Former Google Scientist Asks Senators For Answers On China Censorship Search Project

A letter sent Monday to the U.S. Senate commerce, science and transportation committee over the China search project by Jack Poulson, former senior research scientist at Google until he resigned on August 31, urges members to demand answers on the censorship search project known as Project Dragonfly.

First reported in mid-September, the letter written by Poulson describes a “pattern of unethical and unaccountable decision making from company leadership.” He described Project Dragonfly as “a version of Google Search tailored to the censorship and surveillance demands of the Chinese government.”

Poulson’s letter also states that “Project Dragonfly directly contradicts the AI Principles’ commitment to not ‘“design or deploy”’ any technology whose purpose ‘“contravenes widely accepted principles of [...] human rights.’”

He also calls out some of what he believes to be the “most disturbing” parts of Project Dragonfly such as a prototype interface designed to allow a Chinese joint venture company to search for a given user’s search queries based on their phone number. A censorship blacklist developed with Chinese government demands.

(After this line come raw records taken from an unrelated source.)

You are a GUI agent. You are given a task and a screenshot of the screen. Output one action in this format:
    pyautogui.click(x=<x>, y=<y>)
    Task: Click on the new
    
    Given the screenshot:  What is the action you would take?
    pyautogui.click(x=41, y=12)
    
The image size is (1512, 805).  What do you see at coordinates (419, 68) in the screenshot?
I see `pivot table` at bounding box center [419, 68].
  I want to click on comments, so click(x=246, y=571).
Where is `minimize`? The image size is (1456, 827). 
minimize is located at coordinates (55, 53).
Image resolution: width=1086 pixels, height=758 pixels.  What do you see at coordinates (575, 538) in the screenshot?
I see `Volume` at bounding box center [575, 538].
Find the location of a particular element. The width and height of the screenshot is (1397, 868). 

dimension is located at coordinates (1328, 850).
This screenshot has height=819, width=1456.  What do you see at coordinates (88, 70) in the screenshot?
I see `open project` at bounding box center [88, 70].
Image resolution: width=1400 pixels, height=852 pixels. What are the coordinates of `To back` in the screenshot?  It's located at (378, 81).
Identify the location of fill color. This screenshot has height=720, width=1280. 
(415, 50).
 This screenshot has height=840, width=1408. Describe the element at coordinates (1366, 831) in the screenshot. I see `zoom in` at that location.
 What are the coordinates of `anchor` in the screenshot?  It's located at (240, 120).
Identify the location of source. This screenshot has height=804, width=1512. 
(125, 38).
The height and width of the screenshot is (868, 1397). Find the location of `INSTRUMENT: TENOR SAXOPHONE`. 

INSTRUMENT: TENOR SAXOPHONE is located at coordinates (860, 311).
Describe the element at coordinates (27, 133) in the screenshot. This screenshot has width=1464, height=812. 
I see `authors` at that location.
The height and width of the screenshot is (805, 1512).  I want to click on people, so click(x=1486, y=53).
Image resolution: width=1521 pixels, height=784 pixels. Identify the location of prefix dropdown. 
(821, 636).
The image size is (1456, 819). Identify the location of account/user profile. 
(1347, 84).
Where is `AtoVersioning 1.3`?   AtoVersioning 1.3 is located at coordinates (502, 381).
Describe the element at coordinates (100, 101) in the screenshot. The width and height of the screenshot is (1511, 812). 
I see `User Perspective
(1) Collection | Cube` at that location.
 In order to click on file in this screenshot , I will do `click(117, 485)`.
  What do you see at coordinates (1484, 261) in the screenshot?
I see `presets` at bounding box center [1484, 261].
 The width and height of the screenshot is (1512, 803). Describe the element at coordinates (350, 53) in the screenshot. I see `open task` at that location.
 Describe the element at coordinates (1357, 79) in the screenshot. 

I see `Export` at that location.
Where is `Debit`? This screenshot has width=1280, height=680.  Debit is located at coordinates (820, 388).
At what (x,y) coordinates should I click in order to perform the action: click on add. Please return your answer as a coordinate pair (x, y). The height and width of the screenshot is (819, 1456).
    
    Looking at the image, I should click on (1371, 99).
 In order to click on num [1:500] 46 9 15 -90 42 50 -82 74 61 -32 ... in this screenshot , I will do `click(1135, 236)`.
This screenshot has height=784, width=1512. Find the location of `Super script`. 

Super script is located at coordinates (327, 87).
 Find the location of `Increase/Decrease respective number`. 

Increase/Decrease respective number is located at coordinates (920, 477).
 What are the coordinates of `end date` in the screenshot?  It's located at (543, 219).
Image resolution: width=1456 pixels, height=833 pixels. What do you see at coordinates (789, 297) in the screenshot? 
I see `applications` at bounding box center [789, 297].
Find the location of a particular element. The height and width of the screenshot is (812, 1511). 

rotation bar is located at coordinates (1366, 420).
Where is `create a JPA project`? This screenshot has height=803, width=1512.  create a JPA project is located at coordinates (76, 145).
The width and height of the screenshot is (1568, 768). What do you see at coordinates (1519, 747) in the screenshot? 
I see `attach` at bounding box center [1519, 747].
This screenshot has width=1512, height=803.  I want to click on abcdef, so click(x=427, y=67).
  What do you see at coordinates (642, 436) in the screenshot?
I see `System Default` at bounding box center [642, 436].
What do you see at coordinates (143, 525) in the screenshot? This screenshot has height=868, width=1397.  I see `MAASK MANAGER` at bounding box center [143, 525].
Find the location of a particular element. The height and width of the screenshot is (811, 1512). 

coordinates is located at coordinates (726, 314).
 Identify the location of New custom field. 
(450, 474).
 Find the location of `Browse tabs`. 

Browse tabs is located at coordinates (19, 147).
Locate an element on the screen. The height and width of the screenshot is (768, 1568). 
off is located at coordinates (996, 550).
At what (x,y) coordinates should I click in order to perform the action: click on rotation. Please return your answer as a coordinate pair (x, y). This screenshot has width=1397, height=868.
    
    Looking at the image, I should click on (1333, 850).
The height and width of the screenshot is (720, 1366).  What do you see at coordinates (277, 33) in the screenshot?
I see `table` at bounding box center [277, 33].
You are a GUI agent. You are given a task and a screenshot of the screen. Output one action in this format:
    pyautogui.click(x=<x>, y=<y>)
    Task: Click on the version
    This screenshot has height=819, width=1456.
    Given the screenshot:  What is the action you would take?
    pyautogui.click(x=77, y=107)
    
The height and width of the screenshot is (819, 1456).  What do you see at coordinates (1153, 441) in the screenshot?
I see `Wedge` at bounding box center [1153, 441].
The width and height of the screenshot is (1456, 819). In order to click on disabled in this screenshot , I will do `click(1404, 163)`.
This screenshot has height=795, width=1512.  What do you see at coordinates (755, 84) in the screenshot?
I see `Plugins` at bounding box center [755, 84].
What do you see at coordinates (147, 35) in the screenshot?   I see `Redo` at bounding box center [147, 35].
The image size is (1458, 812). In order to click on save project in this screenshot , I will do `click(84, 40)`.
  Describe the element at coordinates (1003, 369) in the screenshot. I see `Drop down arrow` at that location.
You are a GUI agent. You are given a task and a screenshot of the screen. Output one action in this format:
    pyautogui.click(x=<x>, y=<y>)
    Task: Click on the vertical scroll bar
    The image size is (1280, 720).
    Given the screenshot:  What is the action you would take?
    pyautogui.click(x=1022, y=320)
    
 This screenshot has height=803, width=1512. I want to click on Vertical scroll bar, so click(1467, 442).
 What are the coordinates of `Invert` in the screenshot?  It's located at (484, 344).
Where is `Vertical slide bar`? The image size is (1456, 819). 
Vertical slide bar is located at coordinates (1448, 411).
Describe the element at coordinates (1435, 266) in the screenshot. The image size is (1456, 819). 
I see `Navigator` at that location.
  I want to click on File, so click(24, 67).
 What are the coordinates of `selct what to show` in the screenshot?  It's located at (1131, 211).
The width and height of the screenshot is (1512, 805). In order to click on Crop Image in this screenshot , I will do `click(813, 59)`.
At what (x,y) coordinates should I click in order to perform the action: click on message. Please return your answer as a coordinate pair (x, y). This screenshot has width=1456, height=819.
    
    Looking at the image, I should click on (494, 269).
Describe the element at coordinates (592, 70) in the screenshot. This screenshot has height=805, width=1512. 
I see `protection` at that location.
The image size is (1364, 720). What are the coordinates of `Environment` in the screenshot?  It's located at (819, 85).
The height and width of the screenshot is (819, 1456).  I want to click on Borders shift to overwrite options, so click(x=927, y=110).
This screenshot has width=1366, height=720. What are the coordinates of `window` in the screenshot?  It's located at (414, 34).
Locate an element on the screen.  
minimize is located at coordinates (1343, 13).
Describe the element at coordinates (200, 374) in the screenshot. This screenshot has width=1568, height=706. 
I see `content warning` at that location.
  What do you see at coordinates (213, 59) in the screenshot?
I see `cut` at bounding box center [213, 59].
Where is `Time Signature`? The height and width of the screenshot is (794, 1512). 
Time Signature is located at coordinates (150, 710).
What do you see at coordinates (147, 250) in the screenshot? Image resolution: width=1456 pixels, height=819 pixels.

It also contained the term for human rights, the Mandarin terms for student protest and Nobel Prize, and a large numbers of phrases involving Xi Jinping and other members of the CCP.

And it contained explicit code to ensure that only Chinese government-approved air quality data would serve up in response to Chinese user search queries.

Earlier this month Twitter CEO Jack Dorsey and Facebook COO Sheryl Sandberg showed up for a Senate hearing, but Google executives did not. While Senators criticized Google’s absence, the company attributed it to a misunderstanding.

MediaPost reached out to Poulson, who also was a former assistant teacher at Stanford, but he did not respond.